Job item>
Answer these questions from the excerpt below:
1. Which Bible chapter and verse does the excerpt cite for its quote?
2. How long was the writer disconnected from all technology?
3. Where did the writer take their youngest son to camp?

I look at these young humans who are taking all of this in, they are perfectly present and enjoying the joy of swinging on the swing and throwing rocks into the river and eating bacon with no thought to cholesterol. They don’t worry about what they want to do with their free time, they just live it.

When do we forget how to live like that?

“And he said: ‘Truly I tell you, unless you change and become like little children, you will never enter the kingdom of heaven.” Matthew 18:13

What if this quote from the bible is meant to be a metaphor for how to live your life. No matter what your religious beliefs, this message has wisdom. If you become like a child again, forgiving, in the moment, joyous, you will find heaven (joy) right here right now.

disconnecting

I just got back from 2 full days where I was disconnected from all technology. We took our youngest son up to Kennedy Meadows to camp, hike and make giant campfires. It was such a gift to be able to spend the time with my husband and my son, uninterrupted by emails or phone calls. I found myself reconnecting with the earth and feeling so refreshed and at peace watching the flowing river. The extremes in the weather, from hot to thundershowers and hailstorms were a reminder to me that life goes on with or without my attempts at controlling it.

Recorded data>
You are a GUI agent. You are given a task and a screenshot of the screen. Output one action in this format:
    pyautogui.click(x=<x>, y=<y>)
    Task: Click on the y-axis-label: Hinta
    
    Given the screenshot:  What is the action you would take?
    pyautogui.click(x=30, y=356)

Output below>
1. Matthew 18:13
2. Two full days
3. Kennedy Meadows